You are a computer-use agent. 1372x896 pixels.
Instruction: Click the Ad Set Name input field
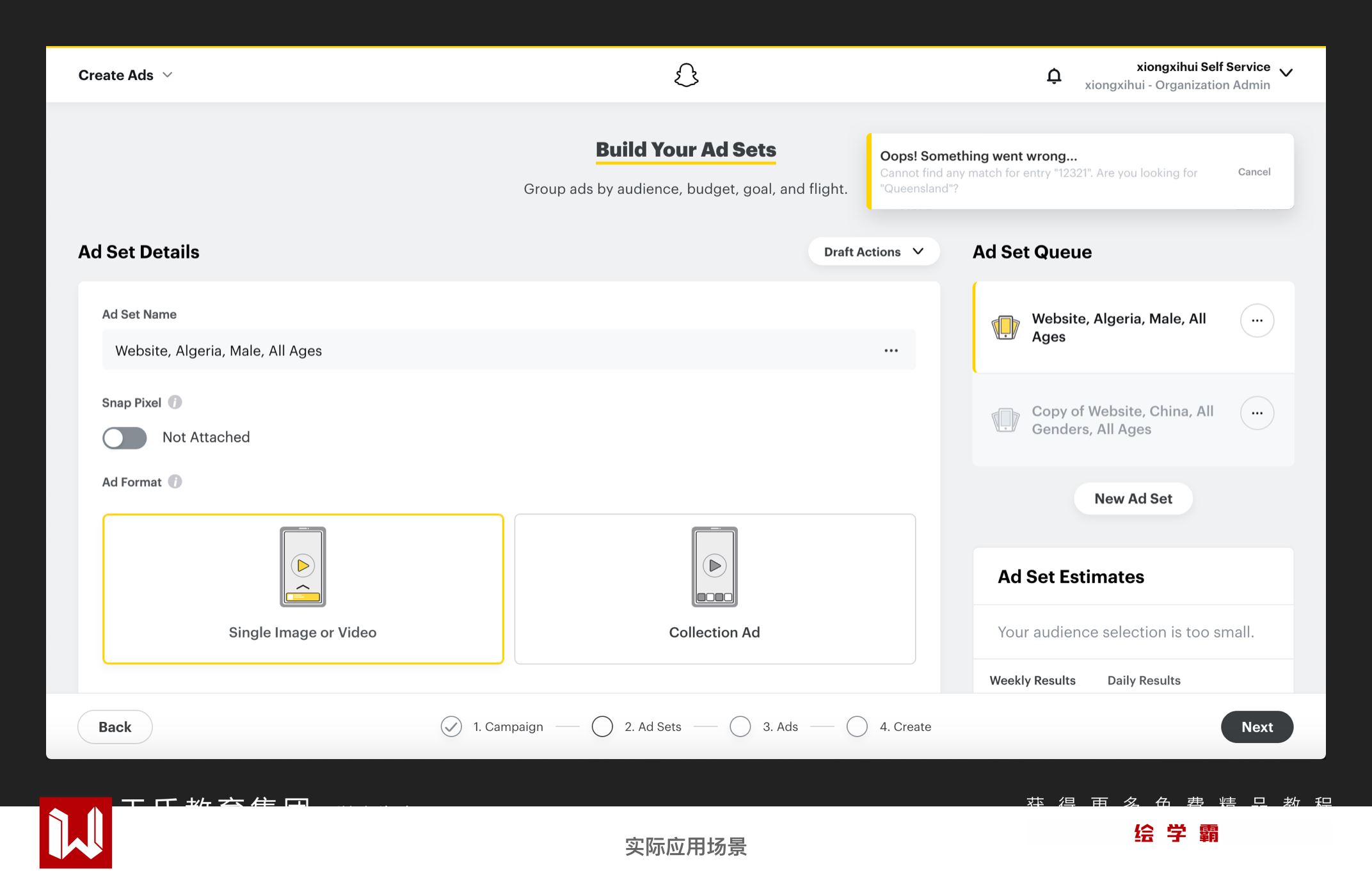486,350
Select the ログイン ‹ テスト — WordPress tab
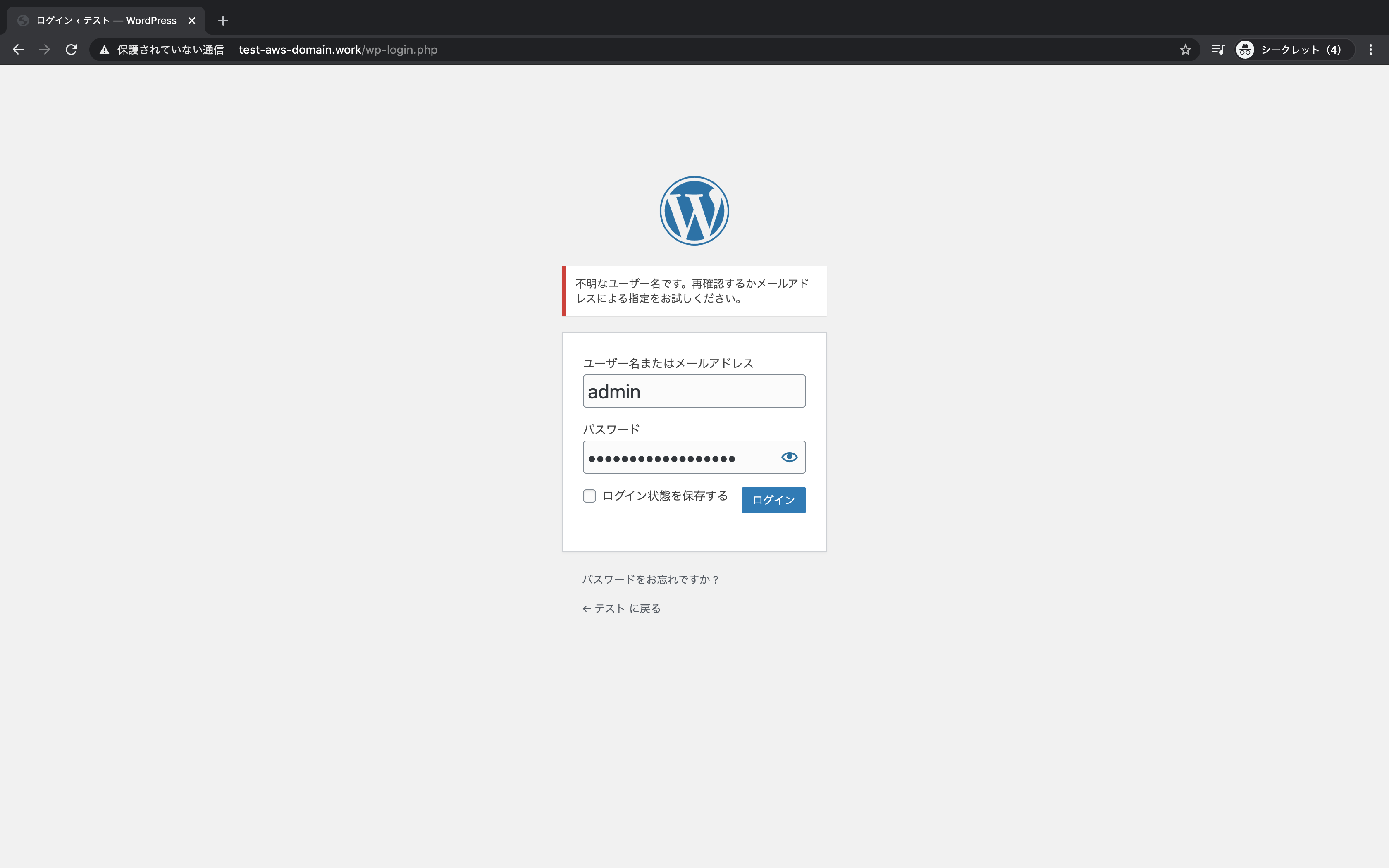This screenshot has height=868, width=1389. pyautogui.click(x=106, y=21)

• • • • • • •

* [Goal of the exercise]: Output, exactly and only: the line containing "Instruction: Click the", the last line of the listing above, and every line in between. Leave the pictures out.

* [Expected answer]:
Instruction: Click the Ad Set Name input field
486,350
Select the ログイン ‹ テスト — WordPress tab
This screenshot has height=868, width=1389. pyautogui.click(x=106, y=21)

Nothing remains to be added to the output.